On-line Air Miles files left accessible

Normally it’s hackers who manage to breach security measures and pull personal and proprietary information off of Web sites. In the case of the Air Miles site breach the “culprit” was just looking to do the site’s owners, The Loyalty Group, a favour.

The Breach

About a year and a half ago, Terry Hamilton, president of iAssist Computing Services Inc., a Scarborough Ont.- based computer consulting and integration firm, was teaching a friend about Web page authoring. He happened to be on the Air Miles site, and noticed that the cgi-bin directory was accessible to casual surfers.

“I didn’t think anything about it. I thought maybe the webmaster was updating the page and the file was exposed,” Hamilton said. A couple of weeks ago Hamilton was doing some on-line banking and decided to sign up for an Air Miles card on-line. Upon hitting the site, he recalled his earlier visit and checked the cgi-bin. It was still accessible. The 170KB file contained names, addresses and account numbers of about 30,000 Air Miles customers. Also accessible was the log file, which apparently contained answers to questions that are required when filling out an application, including business contact information and average income.

He decided against signing up for a card.

“This time I was concerned, because it was going to be my information posted,” explained Hamilton.

Instead, he e-mailed The Loyalty Group to notify the company of the oversight. He also contacted a number of media outlets with the information.

The Response

The Loyalty Group’s first action was to shut the Web site down until it could figure out what was compromised and how it could be fixed. According to John Wright, vice-president and general manager, Air Miles business program, the Toronto-based firm took a three-step approach to the task.

“We had our IT group take a look to see what had happened. The next step was to bring in some external Web site security experts, and they built a security back-up on that one sub directory file, and then they made sure they strengthened the protection on the entire site as well. Then we brought in Ernst & Young and they did a security audit on our site because we wanted to make sure that everything was absolutely secure before we went back up on-line.

“Once they were done they were very happy with the audit, and they gave us what they called their Cyber Assurance approval. Then we went back up on-line.”

DAta Security

Wright explained that even though the customer information was exposed on the Air Miles site, the Air Miles points collectors have nothing to worry about. Hamilton destroyed the information he downloaded, as did the media companies he e-mailed. In addition, he said the information was not stored in an easy-to-use format.

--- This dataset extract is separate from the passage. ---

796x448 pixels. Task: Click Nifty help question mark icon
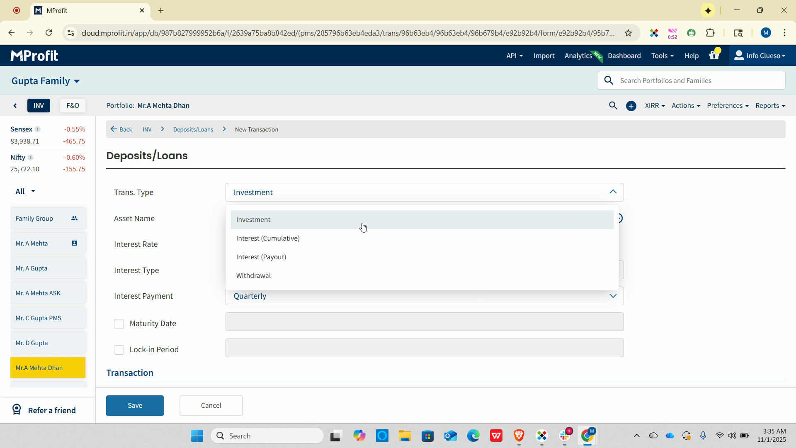(30, 158)
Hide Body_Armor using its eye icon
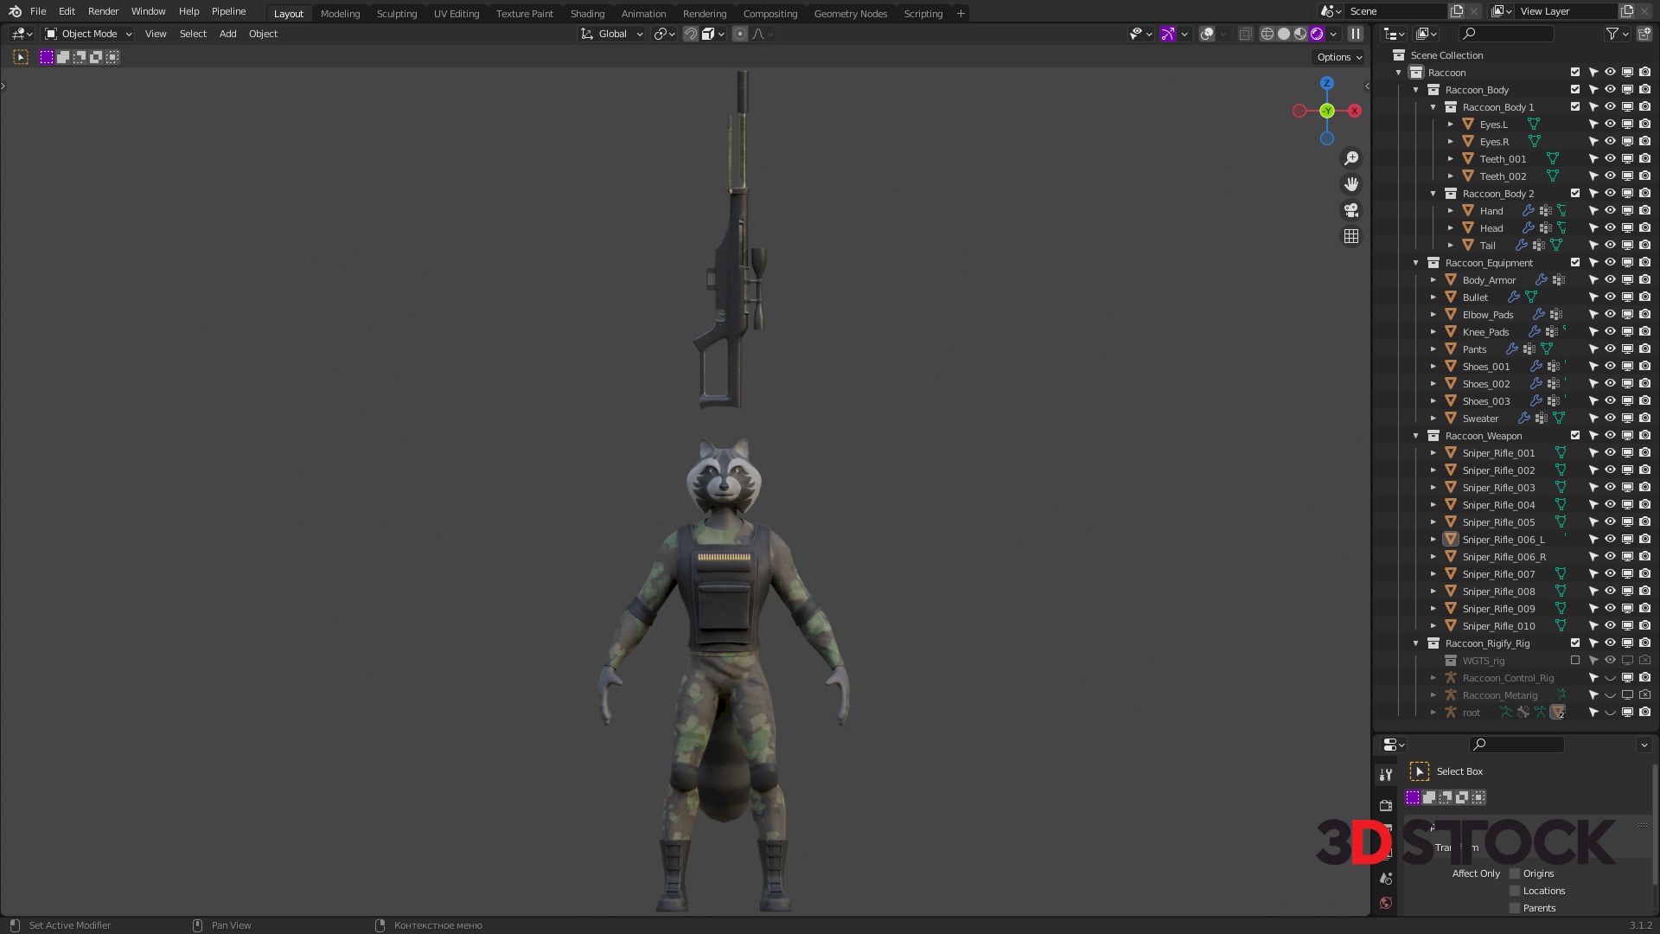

“It would have been some of the information they put down on their enrolment form. The key thing is that wasn’t a copy of the enrolment form. It is what is called a tracking log version of it. It’s not encoded, but it is in a code format. You can’t go into it and look at a form. You look at lines of code that have information in it.”

In addition, Wright offered assurances that the main production database was and always will be safe.

“The Web site itself is not connected in any way to our main production database, and that is what houses all the main collector information as well as the purchasing information. Our main customer database is separate physically and has eight layers of protection including encryption technology so it is absolutely secure and was not affected at all by the Web site.”